“I did not mean to keep anything from you,” he said in a low voice, bending to her. “I know—you admired him—that he had given you cause. But—my mind has been on fire—ever since I came back from those Damesley scenes!”
She offered no reply. Silence fell upon all three for a minute or two; and in the twilight each could hardly distinguish the others. Every now and then the passionate tears rose in Marcella’s eyes; her heart contracted. That very night when he spoke to her, when he used all those big words to her about his future, those great ends for which he had claimed her woman’s help—he had these things in his mind.
“I think,” said Louis Craven presently, touching her gently on the arm—he had tried once in vain to attract her attention—“I think I hear some one asking for you outside on the landing—Mrs. Hurd seems to be bringing them in.”
As he spoke, Anthony suddenly sprang to his feet, and the outer door opened.
“Louis!” cried Anthony, “it is he!”
“Are yer at home, miss?” said Minta Hurd, putting in her head; “I can hardly see, it’s so dark. Here’s a gentleman wants to see you.”

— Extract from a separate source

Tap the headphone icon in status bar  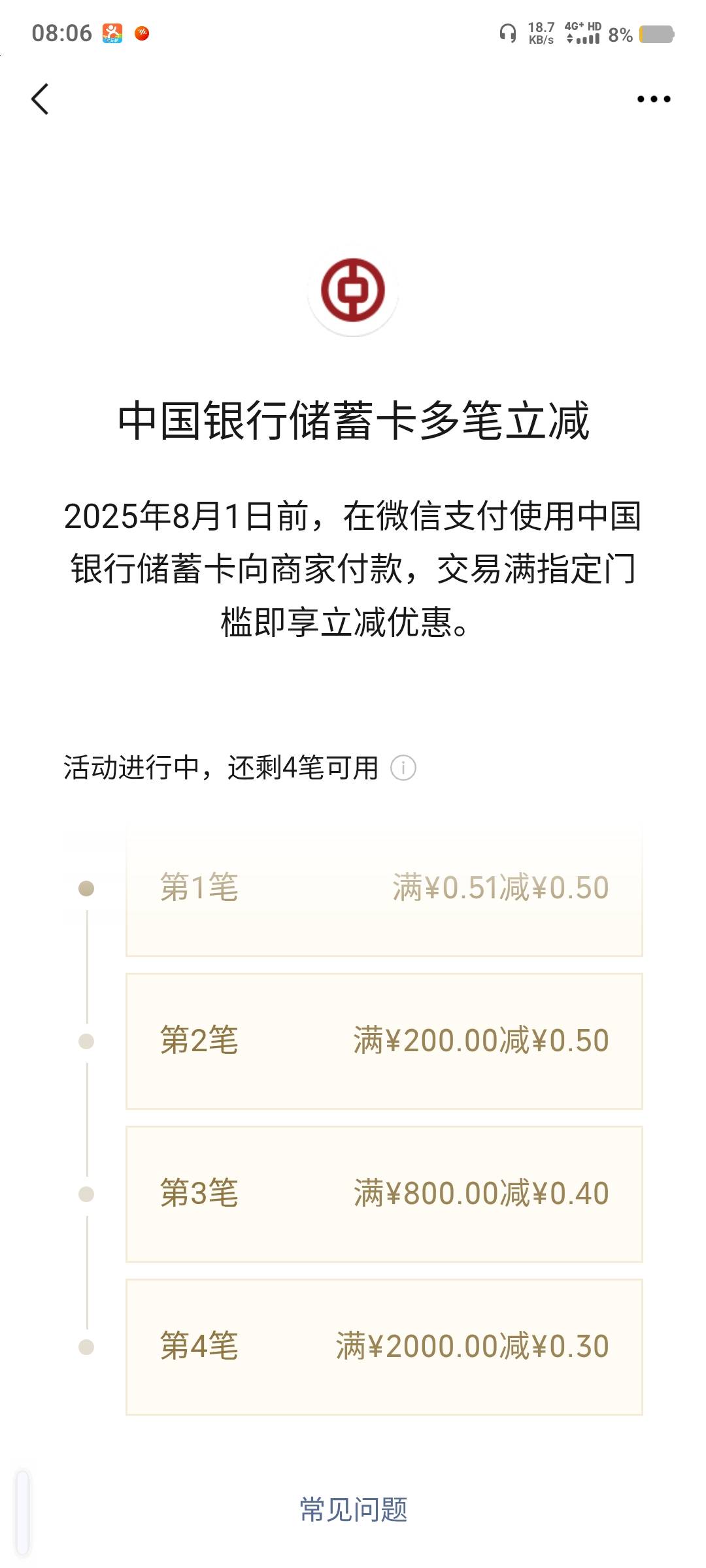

As she spoke, Wharton passed her, and stood—arrested—by the sight of the three figures. At the same moment Mrs. Hurd lit the gas in the little passage. The light streamed upon his face, and showed him the identity of the two men standing beside Marcella.
Never did Marcella forget that apparition—the young grace and power of the figure—the indefinable note of wreck, of catastrophe—the Lucifer brightness of the eyes in the set face. She moved forward. Anthony stopped her.
“Good-night, Miss Boyce!”
She shook hands unconsciously with him and with Louis. The two Cravens turned to the door. Wharton advanced into the room, and let them pass.

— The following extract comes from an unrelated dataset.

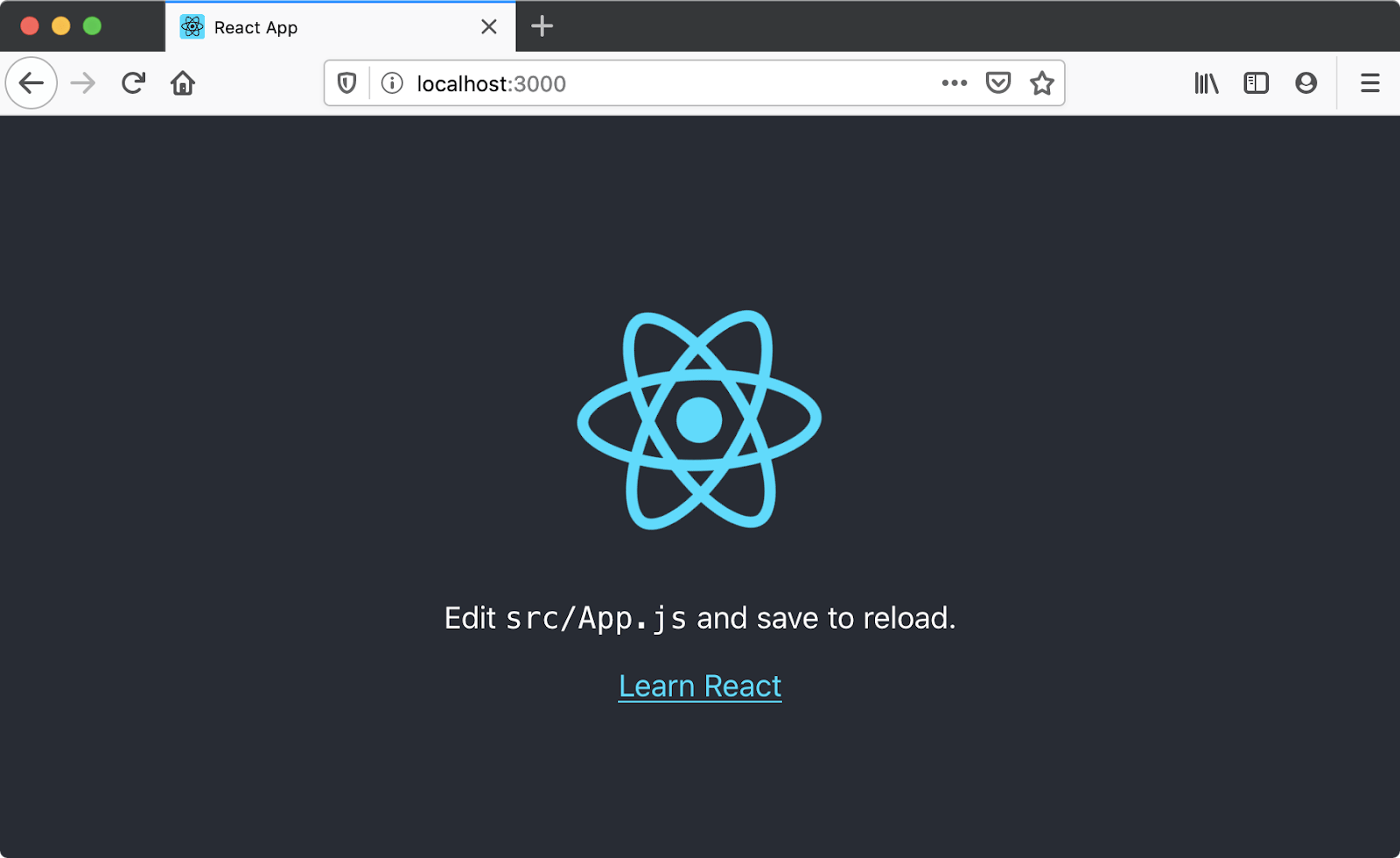Open the Library icon in the toolbar
This screenshot has width=1400, height=858.
coord(1207,83)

“You have been in a hurry to tell your story!” he said, as Louis walked by him.
Contemptuous hate breathed from every feature, but he was perfectly self-controlled.
“Yes—” said Craven, calmly—“Now it is your turn.”
The door was no sooner shut than Wharton strode forward and caught her hand.
“They have told you everything? Ah!—”
His eye fell upon the evening paper. Letting her go, he felt for a chair and dropped into it. Throwing himself back, his hands behind his head, he drew a long breath and his eyes closed. For the first time in his life or hers she saw him weak and spent like other men. Even his nerve had been worn down by the excitement of these five fighting hours. The eyes were lined and hollow—the brow contracted; the young roundness of the cheek was lost in the general pallor and patchiness of the skin; the lower part of the face seemed to have sharpened and lengthened,—and over the whole had passed a breath of something aging and withering the traces of which sent a shiver through Marcella. She sat down near him, still in her nurse’s cloak, one trembling hand upon her lap.